[GIVEN DATA Boundary: Start]

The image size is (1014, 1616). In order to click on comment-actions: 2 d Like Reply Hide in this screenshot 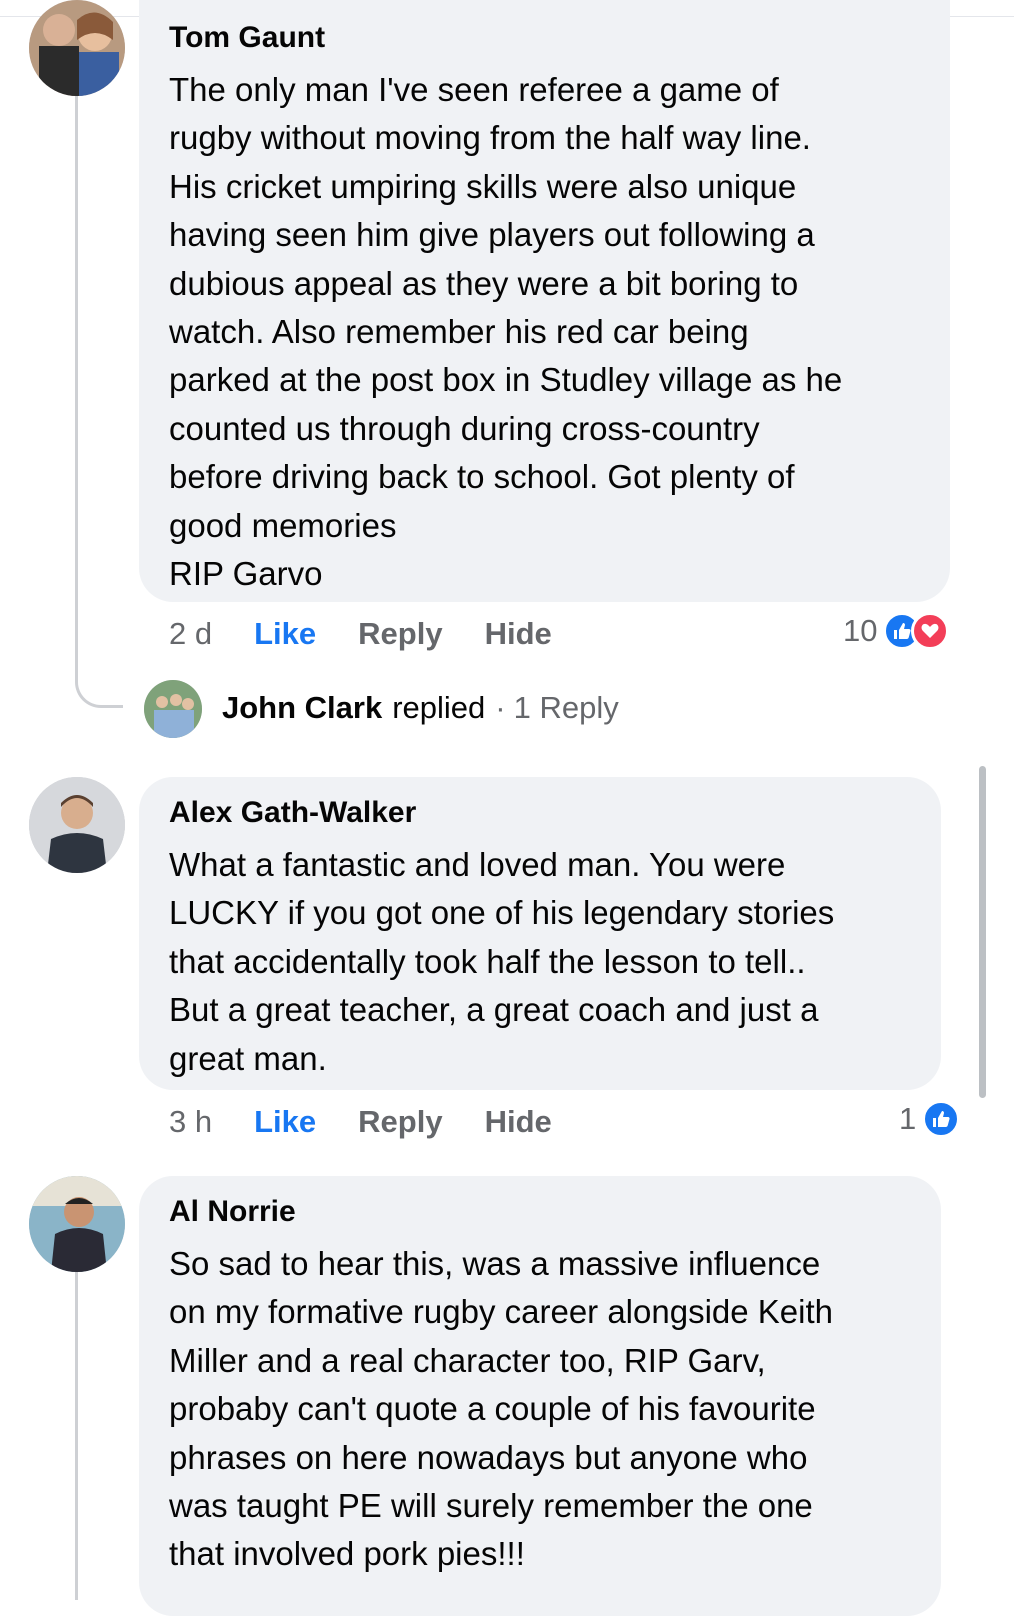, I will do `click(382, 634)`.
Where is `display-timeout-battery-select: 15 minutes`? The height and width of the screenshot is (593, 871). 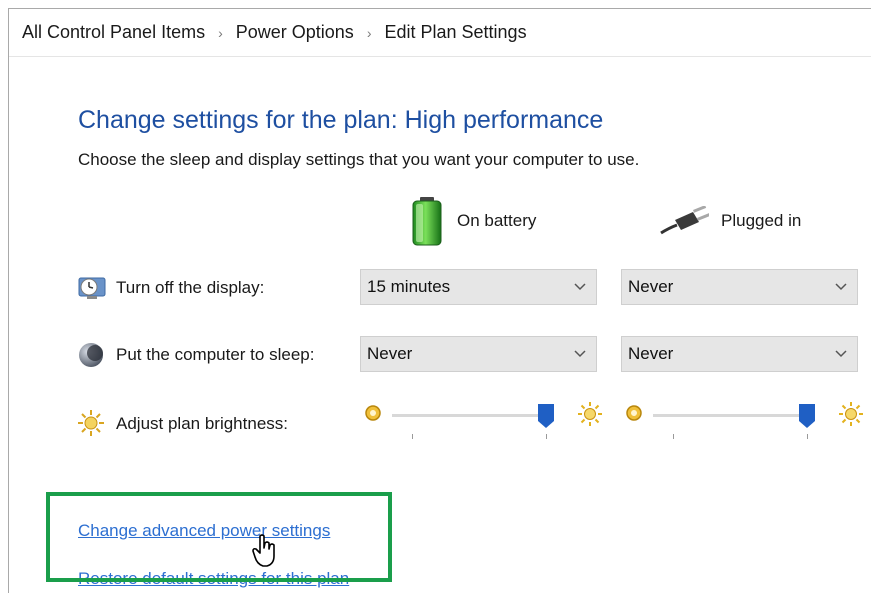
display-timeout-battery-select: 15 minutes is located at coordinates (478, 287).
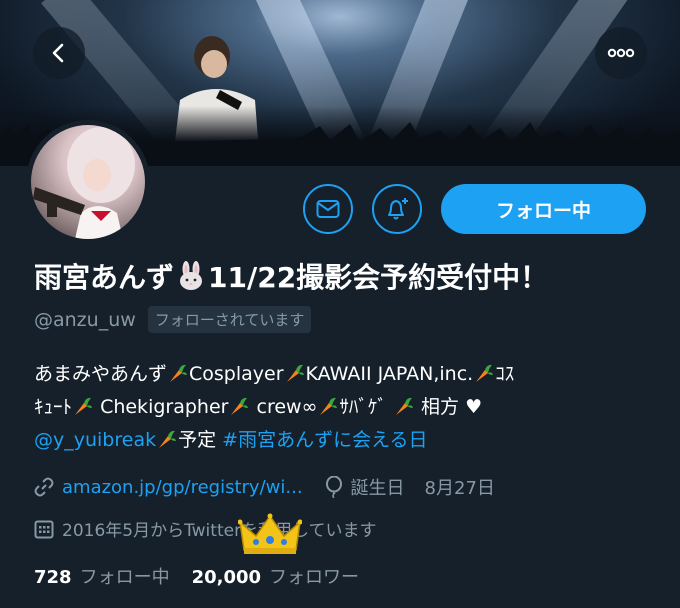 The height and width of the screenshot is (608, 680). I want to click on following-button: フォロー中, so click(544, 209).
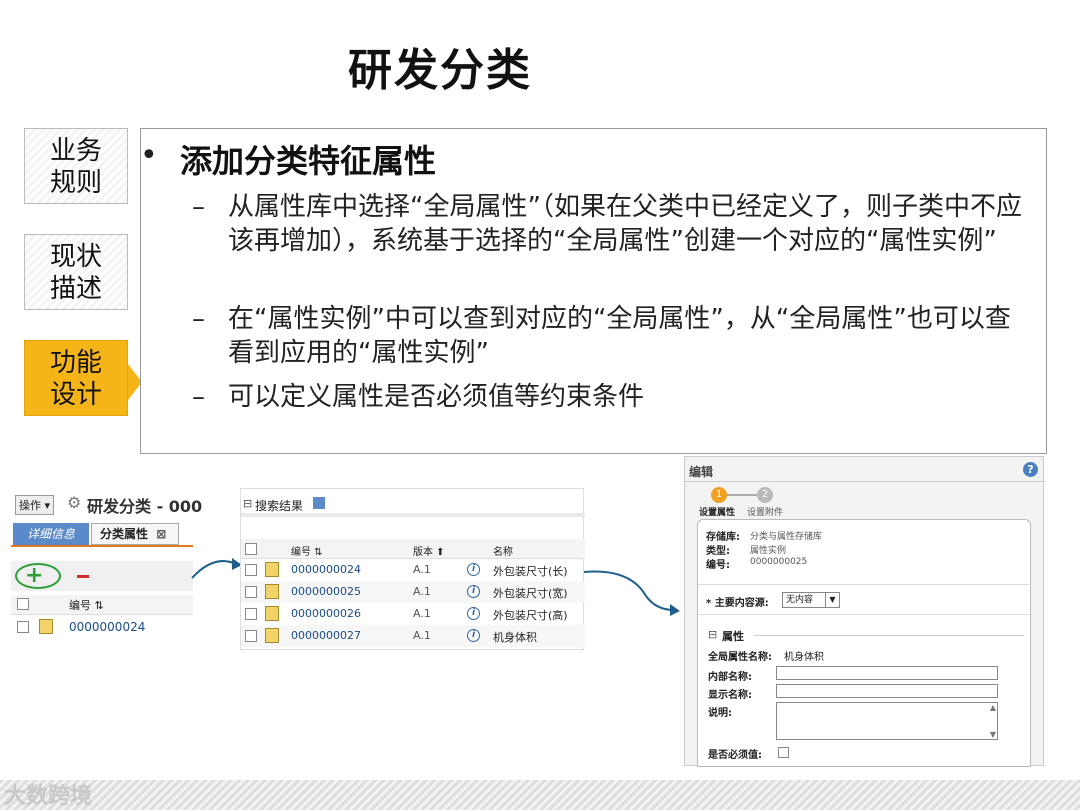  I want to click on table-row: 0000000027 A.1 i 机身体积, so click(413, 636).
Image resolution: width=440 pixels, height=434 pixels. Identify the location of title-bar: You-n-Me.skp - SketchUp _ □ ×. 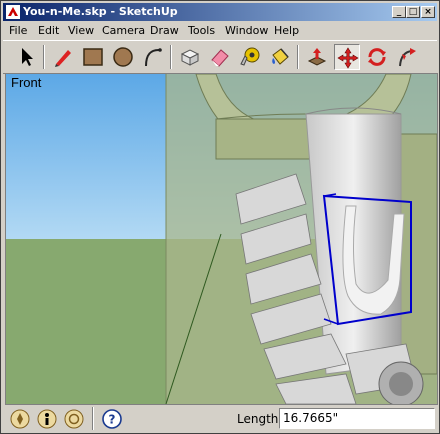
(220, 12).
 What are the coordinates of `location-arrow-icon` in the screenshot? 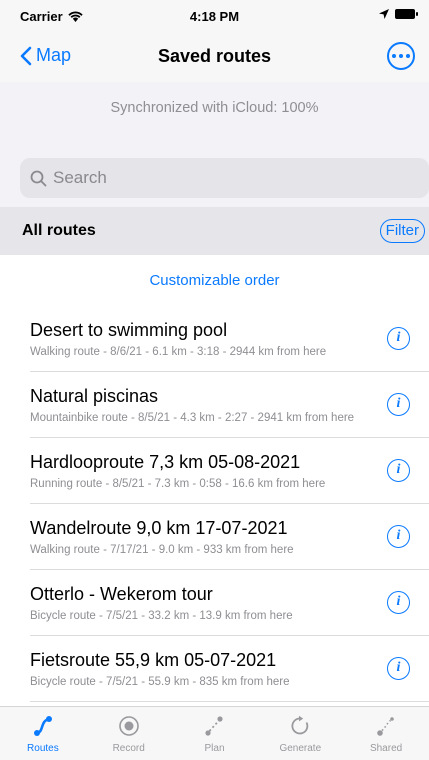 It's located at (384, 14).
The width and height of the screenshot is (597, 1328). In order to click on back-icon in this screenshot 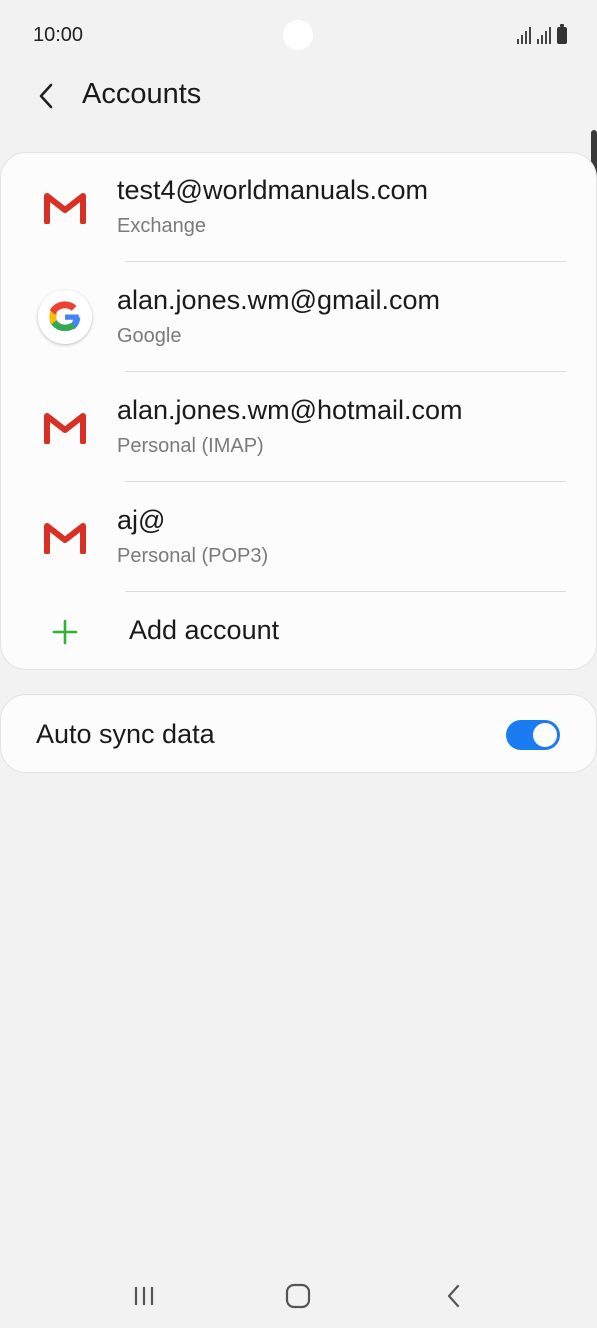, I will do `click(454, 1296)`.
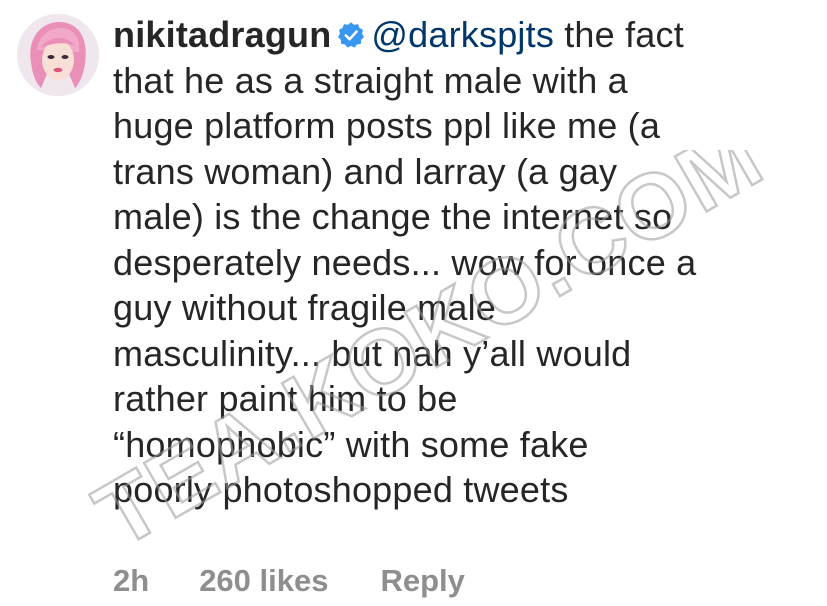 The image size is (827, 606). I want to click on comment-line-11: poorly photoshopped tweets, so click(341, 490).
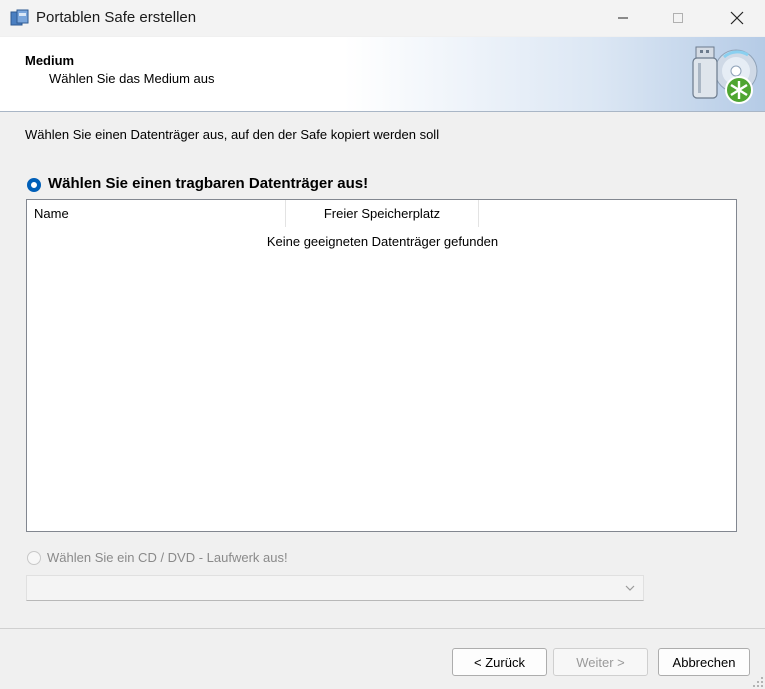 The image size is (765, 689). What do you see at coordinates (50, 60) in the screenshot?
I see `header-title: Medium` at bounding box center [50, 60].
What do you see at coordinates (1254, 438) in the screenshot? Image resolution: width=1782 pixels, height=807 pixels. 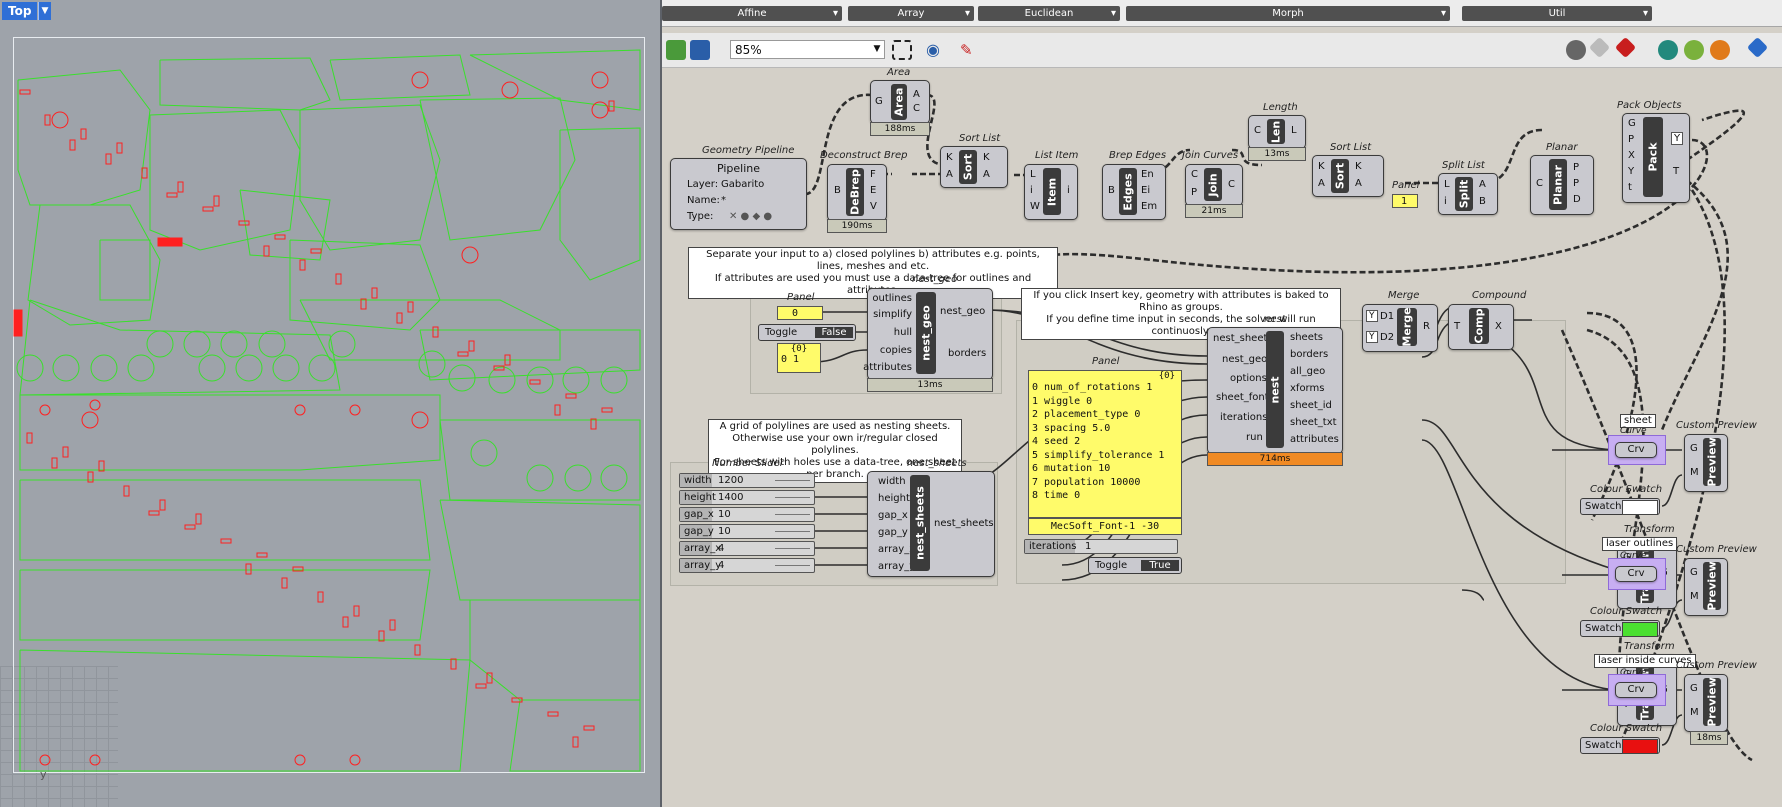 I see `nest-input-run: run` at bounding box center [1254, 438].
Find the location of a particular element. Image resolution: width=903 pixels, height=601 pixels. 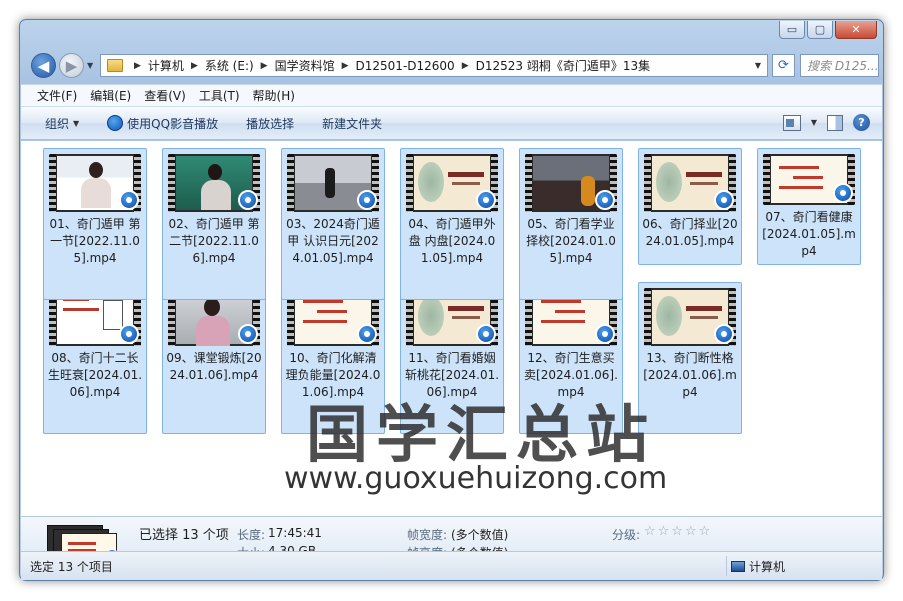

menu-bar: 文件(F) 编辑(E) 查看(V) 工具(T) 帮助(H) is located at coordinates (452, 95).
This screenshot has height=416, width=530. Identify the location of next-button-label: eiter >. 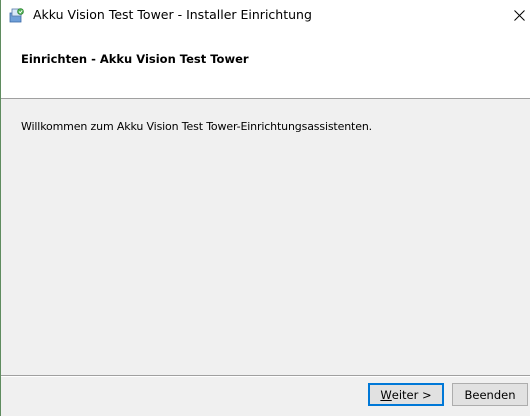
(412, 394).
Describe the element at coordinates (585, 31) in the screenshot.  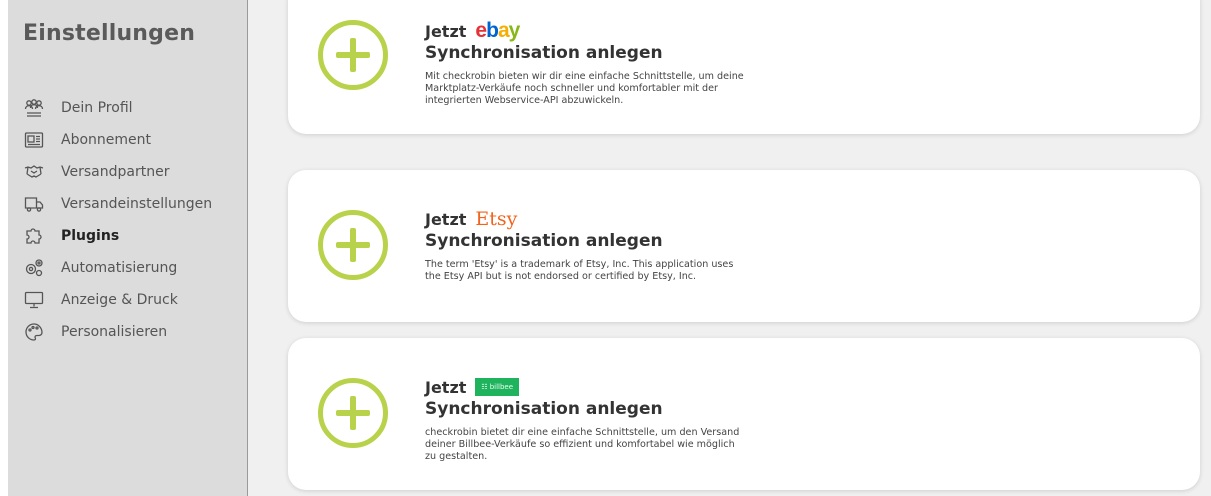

[GIVEN DATA Boundary: End]

• [TASK REQUIREMENTS]
Rescale the rows starting with the line containing "This screenshot has" and going on through the end of the rows. Give these rows again, requests included, with every coordinate in the answers multiplied by 2 and rounded to whole numbers (halves up), and leave the pictures out.

• [REPLY TO THE TASK]
This screenshot has height=416, width=530. Identify the location of next-button-label: eiter >. 
(824, 788).
Describe the element at coordinates (585, 31) in the screenshot.  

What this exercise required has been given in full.